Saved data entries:

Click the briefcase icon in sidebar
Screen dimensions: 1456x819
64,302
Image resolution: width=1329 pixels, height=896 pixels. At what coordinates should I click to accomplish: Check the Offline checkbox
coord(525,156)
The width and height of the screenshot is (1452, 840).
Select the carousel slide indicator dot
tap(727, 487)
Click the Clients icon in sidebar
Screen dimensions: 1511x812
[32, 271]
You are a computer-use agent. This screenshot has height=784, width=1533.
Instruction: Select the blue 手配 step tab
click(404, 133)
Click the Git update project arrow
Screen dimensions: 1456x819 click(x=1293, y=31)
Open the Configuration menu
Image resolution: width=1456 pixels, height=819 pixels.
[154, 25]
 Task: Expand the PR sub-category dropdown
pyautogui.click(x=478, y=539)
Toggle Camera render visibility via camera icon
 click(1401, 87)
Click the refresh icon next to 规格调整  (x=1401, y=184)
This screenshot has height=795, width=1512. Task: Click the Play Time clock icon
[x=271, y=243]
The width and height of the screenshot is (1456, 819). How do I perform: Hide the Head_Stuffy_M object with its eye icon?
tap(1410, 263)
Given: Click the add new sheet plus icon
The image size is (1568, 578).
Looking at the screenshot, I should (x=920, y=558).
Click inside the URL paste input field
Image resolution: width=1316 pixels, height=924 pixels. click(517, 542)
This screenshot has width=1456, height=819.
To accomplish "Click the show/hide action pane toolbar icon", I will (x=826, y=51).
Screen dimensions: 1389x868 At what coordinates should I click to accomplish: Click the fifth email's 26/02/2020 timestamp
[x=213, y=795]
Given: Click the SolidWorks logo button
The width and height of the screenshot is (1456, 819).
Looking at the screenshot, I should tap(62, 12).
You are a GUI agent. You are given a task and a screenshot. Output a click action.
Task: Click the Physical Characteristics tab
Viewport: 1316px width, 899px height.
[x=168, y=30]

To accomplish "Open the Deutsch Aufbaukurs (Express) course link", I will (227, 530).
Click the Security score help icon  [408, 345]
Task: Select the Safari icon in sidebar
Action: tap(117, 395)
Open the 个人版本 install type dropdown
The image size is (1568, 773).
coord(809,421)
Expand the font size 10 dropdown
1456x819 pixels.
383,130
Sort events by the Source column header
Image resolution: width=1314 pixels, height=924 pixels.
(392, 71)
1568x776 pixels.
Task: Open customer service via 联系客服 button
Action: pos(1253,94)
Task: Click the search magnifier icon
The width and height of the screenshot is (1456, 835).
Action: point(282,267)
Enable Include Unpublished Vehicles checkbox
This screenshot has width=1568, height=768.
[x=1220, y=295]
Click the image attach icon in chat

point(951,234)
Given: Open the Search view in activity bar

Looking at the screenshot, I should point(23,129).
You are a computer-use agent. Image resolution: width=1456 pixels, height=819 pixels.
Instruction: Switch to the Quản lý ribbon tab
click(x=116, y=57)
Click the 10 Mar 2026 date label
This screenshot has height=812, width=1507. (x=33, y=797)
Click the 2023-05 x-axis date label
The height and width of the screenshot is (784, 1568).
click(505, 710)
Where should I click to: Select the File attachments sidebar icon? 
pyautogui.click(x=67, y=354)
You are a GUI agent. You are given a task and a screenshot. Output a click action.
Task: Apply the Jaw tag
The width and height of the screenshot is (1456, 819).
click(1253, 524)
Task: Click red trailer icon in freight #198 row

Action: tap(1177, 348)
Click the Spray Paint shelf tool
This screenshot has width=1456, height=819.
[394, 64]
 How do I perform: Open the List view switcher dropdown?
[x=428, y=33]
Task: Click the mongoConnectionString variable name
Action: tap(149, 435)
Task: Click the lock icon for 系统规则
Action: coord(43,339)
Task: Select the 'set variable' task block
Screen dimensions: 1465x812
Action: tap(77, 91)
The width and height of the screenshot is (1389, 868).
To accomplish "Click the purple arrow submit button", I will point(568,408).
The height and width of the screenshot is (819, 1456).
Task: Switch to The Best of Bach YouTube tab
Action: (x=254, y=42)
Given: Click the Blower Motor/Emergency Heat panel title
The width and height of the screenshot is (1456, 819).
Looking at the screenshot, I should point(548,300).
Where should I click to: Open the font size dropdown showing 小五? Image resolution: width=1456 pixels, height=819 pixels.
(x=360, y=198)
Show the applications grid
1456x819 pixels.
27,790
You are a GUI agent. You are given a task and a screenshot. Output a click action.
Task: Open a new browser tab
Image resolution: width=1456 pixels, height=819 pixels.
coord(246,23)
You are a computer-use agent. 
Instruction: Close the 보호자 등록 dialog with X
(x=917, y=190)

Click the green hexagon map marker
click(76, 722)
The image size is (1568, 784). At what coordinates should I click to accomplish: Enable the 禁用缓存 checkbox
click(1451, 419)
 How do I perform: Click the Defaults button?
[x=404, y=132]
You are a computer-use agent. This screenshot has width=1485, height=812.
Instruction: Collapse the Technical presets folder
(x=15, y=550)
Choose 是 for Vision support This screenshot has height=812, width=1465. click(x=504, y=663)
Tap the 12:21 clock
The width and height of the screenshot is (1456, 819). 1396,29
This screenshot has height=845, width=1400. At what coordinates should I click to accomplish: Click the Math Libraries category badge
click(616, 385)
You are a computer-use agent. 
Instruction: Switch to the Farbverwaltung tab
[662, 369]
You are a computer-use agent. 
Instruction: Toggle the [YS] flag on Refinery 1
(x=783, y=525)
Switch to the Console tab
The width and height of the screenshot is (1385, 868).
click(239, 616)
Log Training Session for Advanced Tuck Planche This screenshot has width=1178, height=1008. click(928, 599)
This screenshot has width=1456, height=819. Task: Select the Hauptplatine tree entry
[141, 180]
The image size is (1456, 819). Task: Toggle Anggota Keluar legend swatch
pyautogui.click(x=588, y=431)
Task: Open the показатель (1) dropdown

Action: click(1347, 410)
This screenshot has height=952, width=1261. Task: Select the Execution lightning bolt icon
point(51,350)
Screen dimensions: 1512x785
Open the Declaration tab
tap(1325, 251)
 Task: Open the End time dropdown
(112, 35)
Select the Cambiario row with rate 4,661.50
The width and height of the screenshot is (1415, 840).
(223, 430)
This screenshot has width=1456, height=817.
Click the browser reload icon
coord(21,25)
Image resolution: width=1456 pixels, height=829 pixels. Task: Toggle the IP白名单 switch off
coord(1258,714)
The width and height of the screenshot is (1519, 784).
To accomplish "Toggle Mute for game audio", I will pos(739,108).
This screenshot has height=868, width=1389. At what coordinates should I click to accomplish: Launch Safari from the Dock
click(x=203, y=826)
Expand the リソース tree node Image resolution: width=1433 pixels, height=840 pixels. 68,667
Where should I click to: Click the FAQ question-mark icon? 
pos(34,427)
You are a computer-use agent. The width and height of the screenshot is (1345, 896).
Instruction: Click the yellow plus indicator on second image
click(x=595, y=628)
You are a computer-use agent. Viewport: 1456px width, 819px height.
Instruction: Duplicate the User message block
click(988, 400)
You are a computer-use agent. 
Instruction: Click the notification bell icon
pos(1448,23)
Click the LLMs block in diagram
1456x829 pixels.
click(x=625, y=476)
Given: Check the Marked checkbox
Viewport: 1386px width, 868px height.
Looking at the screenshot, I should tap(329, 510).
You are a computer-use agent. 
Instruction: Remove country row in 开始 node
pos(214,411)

Exercise description:
Print, without alteration, only the lines above between the one holding "Click the Security" and the one holding "Click the 2023-05 x-axis date label", inclusive.

Exercise result:
Click the Security score help icon  [408, 345]
Task: Select the Safari icon in sidebar
Action: tap(117, 395)
Open the 个人版本 install type dropdown
The image size is (1568, 773).
coord(809,421)
Expand the font size 10 dropdown
1456x819 pixels.
383,130
Sort events by the Source column header
Image resolution: width=1314 pixels, height=924 pixels.
(392, 71)
1568x776 pixels.
Task: Open customer service via 联系客服 button
Action: pos(1253,94)
Task: Click the search magnifier icon
The width and height of the screenshot is (1456, 835).
Action: point(282,267)
Enable Include Unpublished Vehicles checkbox
This screenshot has width=1568, height=768.
[x=1220, y=295]
Click the image attach icon in chat

point(951,234)
Given: Open the Search view in activity bar

Looking at the screenshot, I should point(23,129).
You are a computer-use agent. Image resolution: width=1456 pixels, height=819 pixels.
Instruction: Switch to the Quản lý ribbon tab
click(x=116, y=57)
Click the 10 Mar 2026 date label
This screenshot has height=812, width=1507. (x=33, y=797)
Click the 2023-05 x-axis date label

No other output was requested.